_PAGE EXCERPT_
Admittedly, today’s practice was not a whiz-bang success. I had eaten a pretty decent bit of breakfast, because I get hungry in the morning. And we did some really intense warm-ups. And I got fairly nauseous. I’m not at all deterred though. I’m so excited to play.
Later, I went to watch a rugby game to pick up the basic rules. I met some of the players and had quite a fantastic time. I absolutely cannot wait to get out there and tackle people. You will be hearing updates.

Just had to share this with you...

16 February 2010
Today, I was sitting on a wall outside a department building and reading, all peaceful-like. I will say, it was a nice place to sit. A man walking by noticed this, and said, “Hey, I like where you are sitting!” I told him thank you.

_TASK LIST_
**A.** In the blog excerpt, why did the writer go to watch a rugby game?
**B.** Please transcribe the blog excerpt, everything from "Later, I went" down to "him thank you.".
The lines after this point have no connection to the blog excerpt.

_INPUT DATA_

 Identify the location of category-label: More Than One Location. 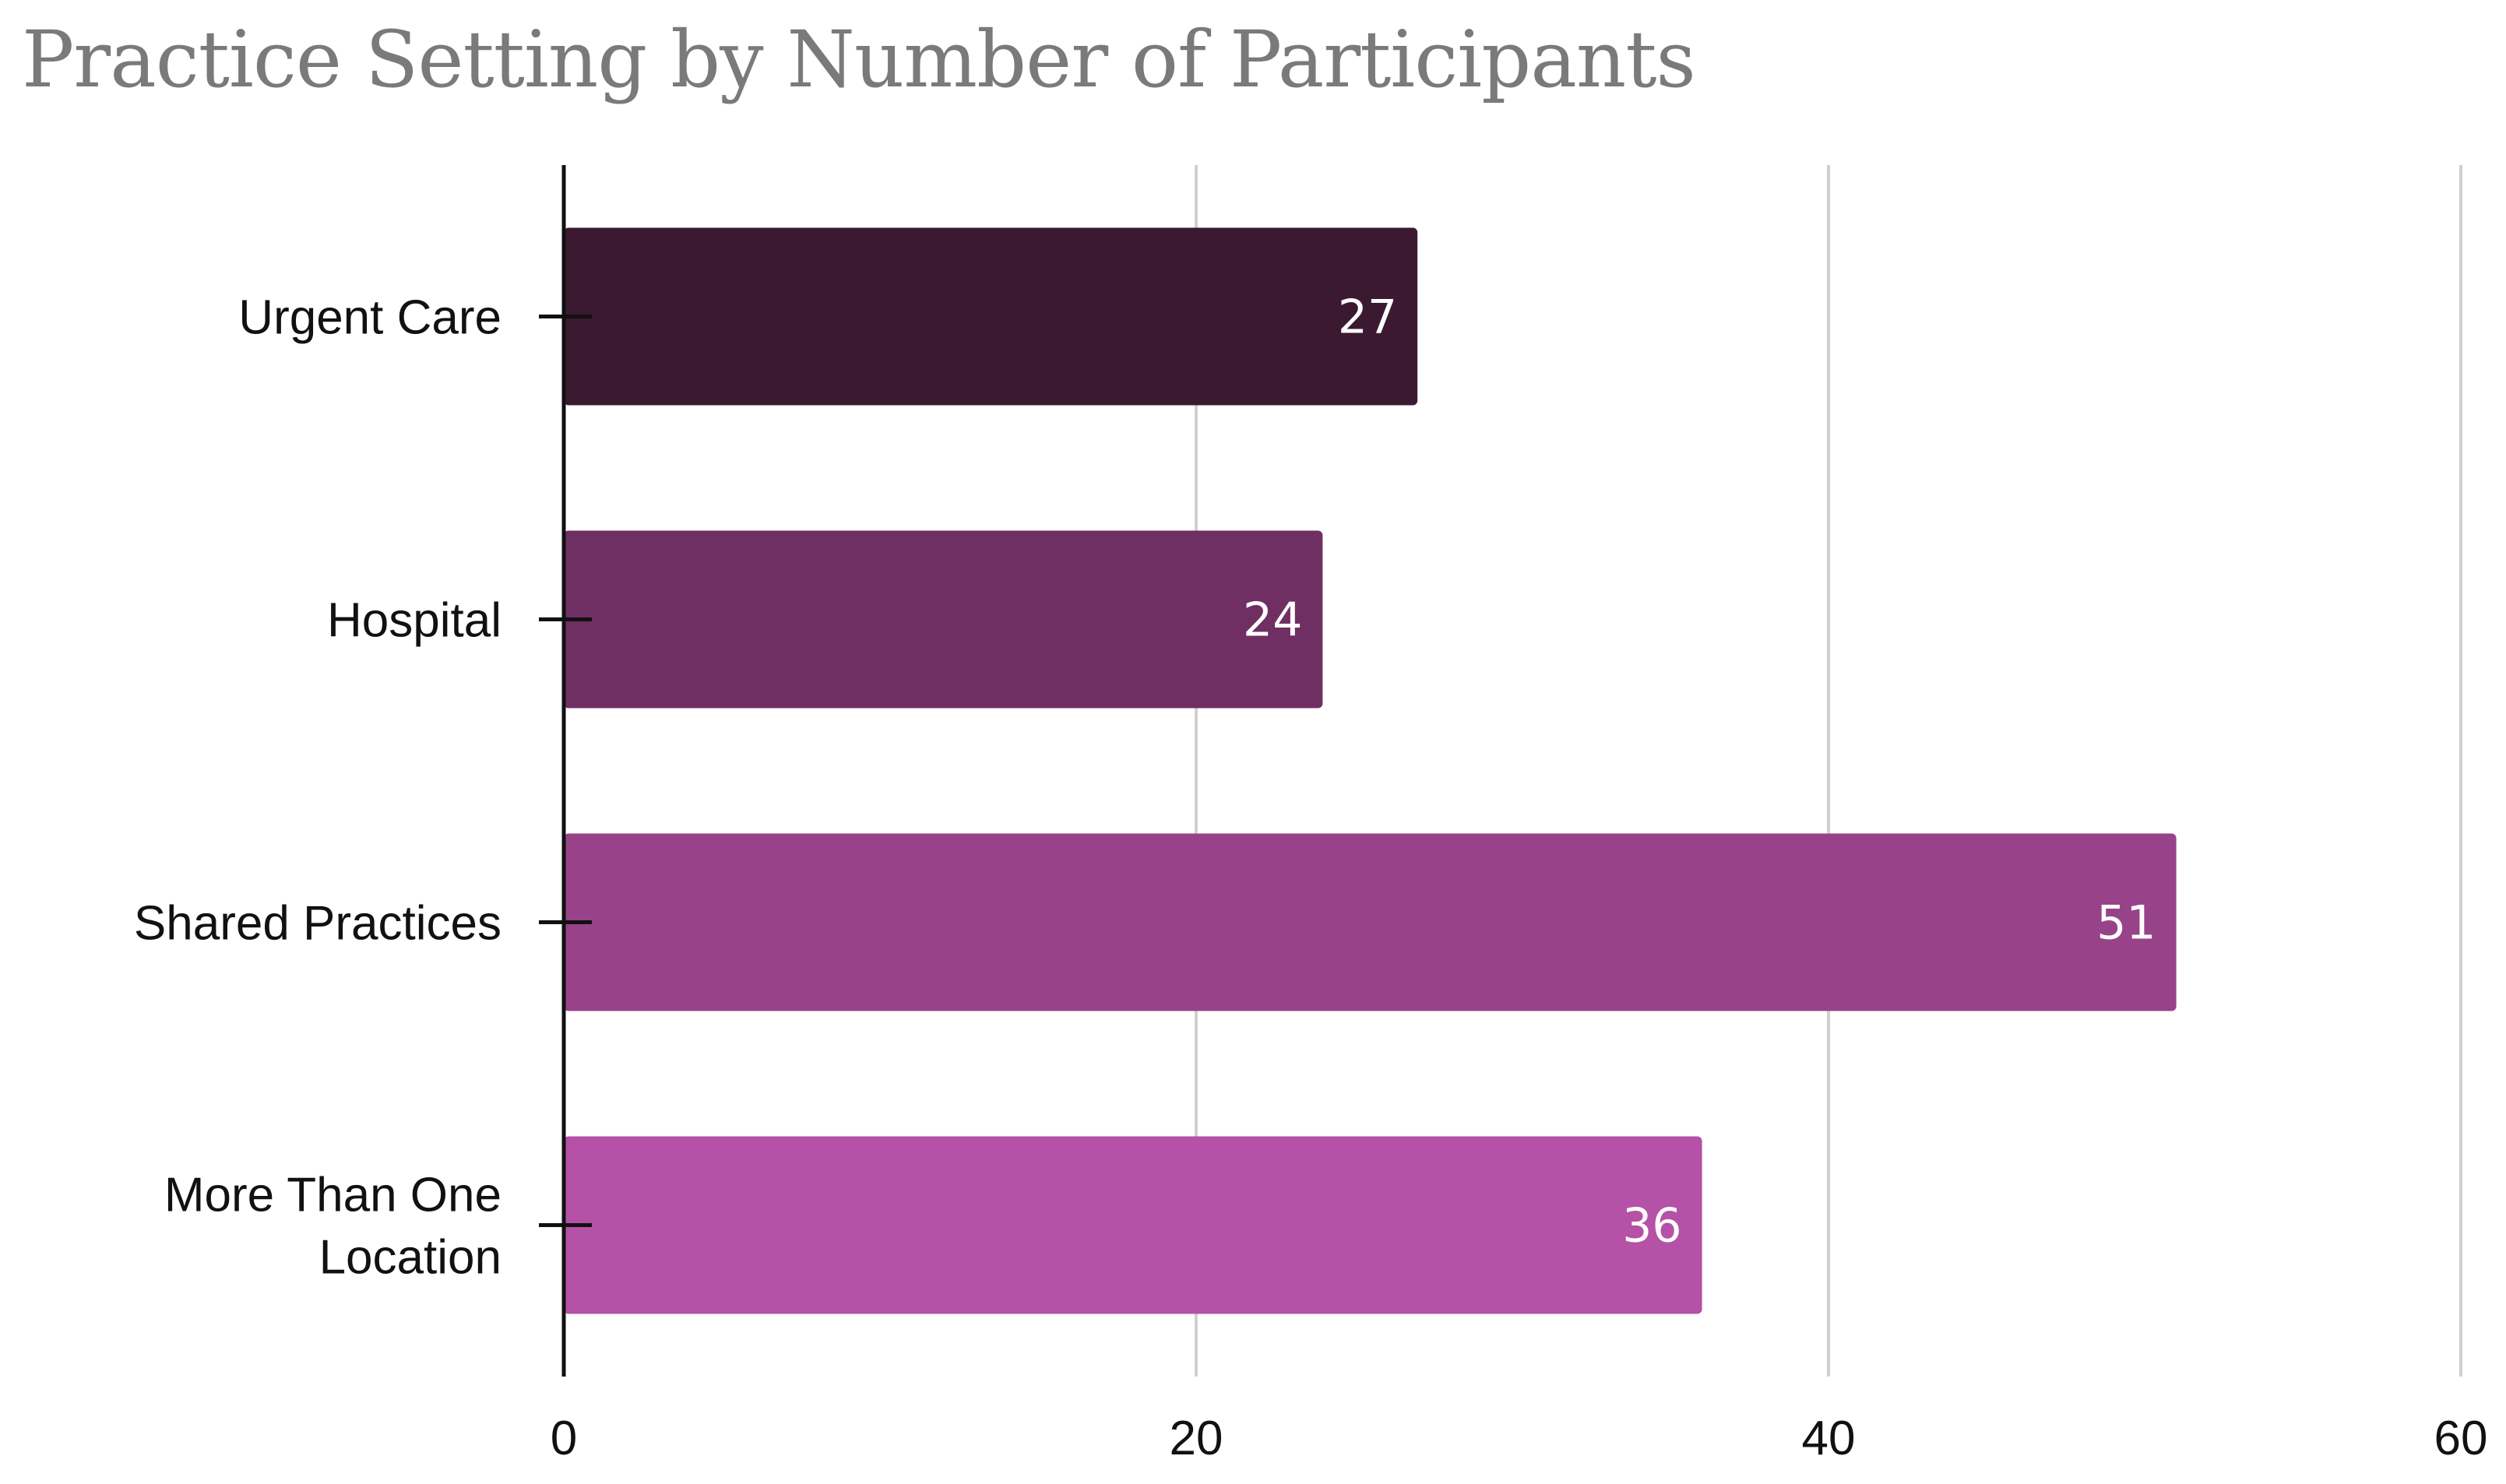
(333, 1227).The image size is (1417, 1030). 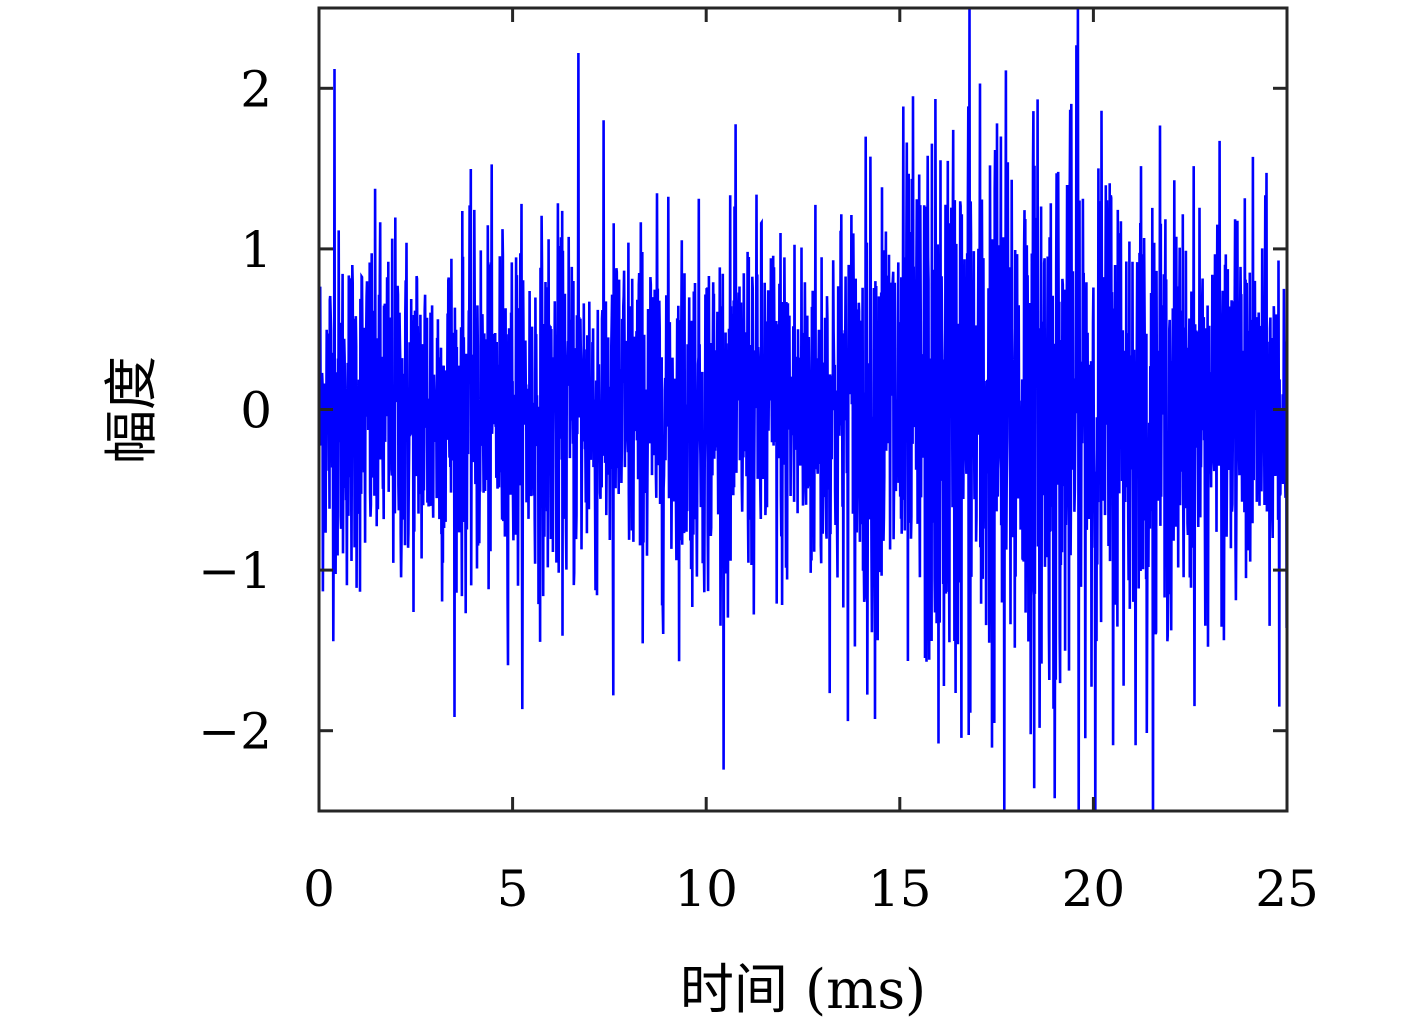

_SOLUTIONS PER TASK_
**A.** To pick up the basic rules.

**B.**
Later, I went to watch a rugby game to pick up the basic rules. I met some of the players and had quite a fantastic time. I absolutely cannot wait to get out there and tackle people. You will be hearing updates.

Just had to share this with you...

16 February 2010
Today, I was sitting on a wall outside a department building and reading, all peaceful-like. I will say, it was a nice place to sit. A man walking by noticed this, and said, “Hey, I like where you are sitting!” I told him thank you.